Kampagne gegen Debanking erfolgreich
8. März 2026
Im Dezember 2025 kündigten die Sparkasse Göttingen und die GLS-Bank der Roten Hilfe die Girokonten. Auch andere Vereine, Journalist*innen und Parteien sind immer wieder betroffen vom sogenannten Debanking, dem faktischen Entzug der Geschäfts- und Arbeitsfähigkeit.
Dagegen regte sich schon Ende des Jahres deutlicher Widerstand. Einerseits weil die GLS-Bank eine Genossenschaftsbank mit sozialökologischem Anspruch ist und damit viele Kund*innen und Genoss*innen mit gleichem Anspruch enttäuscht waren. Hinzu kam, dass die Rote Hilfe mit über 10.000 Mitgliedern wohl eine der größten Strukturen der außerparlamentarischen Linken ist. Andererseits sahen viele in dem Kontoentzug auch den langen Arm der US-Regierung, antifaschistische und linke Organisationen zu kriminalisieren – auch wenn sie nicht in den USA aktiv sind. Die zeitliche Nähe zu entsprechenden Erklärungen Trumps war eindeutig, auch wenn die GLS-Bank regulatorische Bestimmungen der EU und der Bankenaufsicht als Begründung vorschob.
Der Protest war erfolgreich. Noch im Januar entschied das Landgericht Göttingen im Eilverfahren, dass die dortige Sparkasse das Konto der Roten Hilfe weiterzuführen habe. Im Verfahren hatte die Sparkasse argumentiert, dass die Einstufung der »Antifa Ost« in den USA als Terrorgruppe sie zu der Kontokündigung bewogen hatte, weil man nicht in den Verdacht kommen wollte, Terror zu finanzieren, da die Rote Hilfe auch im sogenannten Antifa-Ost-Verfahren unterstützte. Das Landgericht verwies auf Bundes- und EU-Recht, die Beobachtung durch den Verfassungsschutz reiche nicht aus für eine Kontokündigung, zumal Sparkassen die Geschäftsfähigkeit nicht einfach so einschränken dürften. Bei privaten Banken sähe das anders aus. Aber auch die GLS-Bank ist mit Blick auf die im Sommer bevorstehende Generalversammlung zurückgerudert. Ende Februar einigte man sich mit der Roten Hilfe auf die Weiterführung der Konten. Der Prüfaufwand von Transfers soll reduziert werden, indem Ortsgruppen keine eigenen Konten mehr haben und Verwendungszwecke standardisiert werden.

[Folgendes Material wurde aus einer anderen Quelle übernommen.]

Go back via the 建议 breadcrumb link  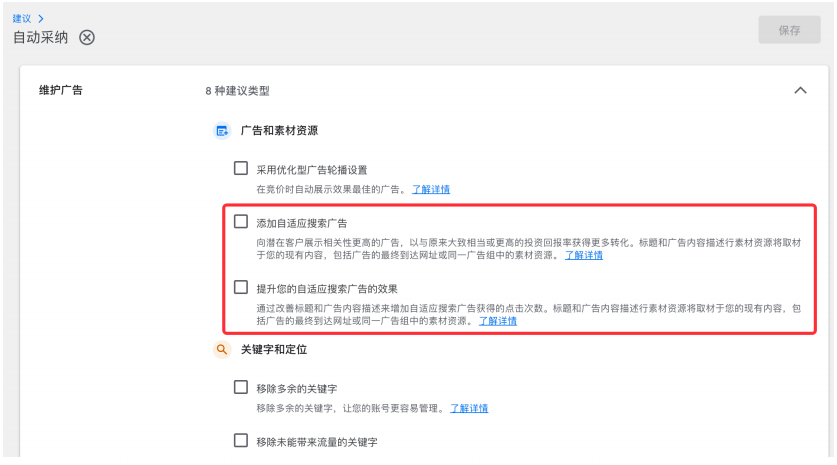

Bislang unterschrieben über 400 Organisationen und 10.000 Einzelpersonen einen offenen Brief (Unterzeichnung unter debankingstoppen.de weiterhin möglich) an die GLS-Bank. Es gibt außerdem eine Petition bei change.org.
Auch zahlreiche VVN-BdA-Kreisvereinigungen erhielten im Januar Kontokündigungen der Postbank zum 31. März. Diese ist Tochter der NS-belasteten Deutschen Bank.